Layer 4: Anomaly Detection
Establish baseline token usage per task type and alert when a task deviates significantly. A research task that normally uses 50,000 tokens should trigger a review if it’s using 500,000. This catches novel failure modes that your static limits didn’t anticipate.
A simple heuristic: if a task exceeds 3× the p95 token usage for its type, pause it and require human review before continuing.
Managing Tool Call Costs
LLM token costs are the obvious cost driver, but tool calls accumulate cost too: web search APIs, code execution compute, external service calls. Track and limit these independently.
tool_budgets = {
"web_search": {"calls_per_task": 20, "cost_per_call": 0.01},
"code_exec": {"calls_per_task": 30, "cpu_seconds_per_task": 60},
"external_api": {"calls_per_task": 50},
}
Some tools are expensive in ways that aren’t immediately obvious. A code execution environment that spins up a container per call has cold-start overhead. Web search APIs charge per query. Build cost awareness into your tool registry so task managers can make informed decisions about which tools to allow for which task types.
Real-Time Cost Visibility
Build a cost dashboard that shows spending in real time, broken down by:
- Task type
- User/tenant
- LLM model
- Tool type
When costs spike, you want to identify the cause in seconds, not by auditing logs. A dashboard that shows “task type ‘deep research’ is 5× over expected cost today, driven by user_id:456” gives you everything you need to act.

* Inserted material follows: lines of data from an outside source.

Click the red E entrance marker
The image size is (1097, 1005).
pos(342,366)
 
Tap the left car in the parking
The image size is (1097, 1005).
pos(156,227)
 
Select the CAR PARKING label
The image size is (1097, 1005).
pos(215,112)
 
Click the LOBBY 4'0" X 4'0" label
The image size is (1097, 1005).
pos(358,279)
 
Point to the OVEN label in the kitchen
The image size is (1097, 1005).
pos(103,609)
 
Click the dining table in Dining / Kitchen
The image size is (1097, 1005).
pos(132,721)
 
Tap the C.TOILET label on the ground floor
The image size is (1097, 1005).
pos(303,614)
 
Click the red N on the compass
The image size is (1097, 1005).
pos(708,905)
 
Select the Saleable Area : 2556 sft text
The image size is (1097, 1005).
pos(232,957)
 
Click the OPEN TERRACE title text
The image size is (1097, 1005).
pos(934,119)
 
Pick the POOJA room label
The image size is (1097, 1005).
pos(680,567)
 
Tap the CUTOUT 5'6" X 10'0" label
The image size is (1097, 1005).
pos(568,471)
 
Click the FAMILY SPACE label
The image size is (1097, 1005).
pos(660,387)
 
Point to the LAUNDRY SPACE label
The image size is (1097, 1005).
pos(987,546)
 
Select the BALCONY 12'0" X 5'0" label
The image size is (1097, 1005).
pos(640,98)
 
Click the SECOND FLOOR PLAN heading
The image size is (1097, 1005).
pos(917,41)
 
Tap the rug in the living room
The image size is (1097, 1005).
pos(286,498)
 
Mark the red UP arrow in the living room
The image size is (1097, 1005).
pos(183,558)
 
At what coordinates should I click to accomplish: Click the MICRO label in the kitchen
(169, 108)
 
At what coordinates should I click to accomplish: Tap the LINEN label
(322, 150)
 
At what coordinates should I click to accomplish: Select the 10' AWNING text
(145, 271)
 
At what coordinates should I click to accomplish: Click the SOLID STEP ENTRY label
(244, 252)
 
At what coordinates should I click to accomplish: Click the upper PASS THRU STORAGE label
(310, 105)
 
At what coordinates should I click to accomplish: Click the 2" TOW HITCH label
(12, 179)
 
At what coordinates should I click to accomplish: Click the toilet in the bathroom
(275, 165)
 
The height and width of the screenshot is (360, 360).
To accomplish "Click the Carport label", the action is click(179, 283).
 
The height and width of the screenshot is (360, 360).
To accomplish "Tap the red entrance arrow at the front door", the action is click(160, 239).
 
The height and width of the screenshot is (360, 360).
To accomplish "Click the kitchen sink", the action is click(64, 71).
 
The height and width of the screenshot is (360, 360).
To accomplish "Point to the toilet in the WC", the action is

The Fail-Open vs. Fail-Closed Decision
When your cost control infrastructure itself fails (the token counter service is down, the budget check times out), what do you do?
Fail-open (allow the request): better user experience, but catastrophic cost exposure if your controls are down for an extended period.
Fail-closed (deny the request): worse user experience, but bounded cost exposure.
For internal tools and developer-facing products, fail-open with aggressive monitoring is often acceptable. For consumer-facing products or high-volume automated pipelines, fail-closed is the safer default.
Make this decision explicitly for each component in your cost control stack, and document it. “We fail open on the per-user Redis counter but fail closed on the task budget enforcer” is a policy decision that should be written down.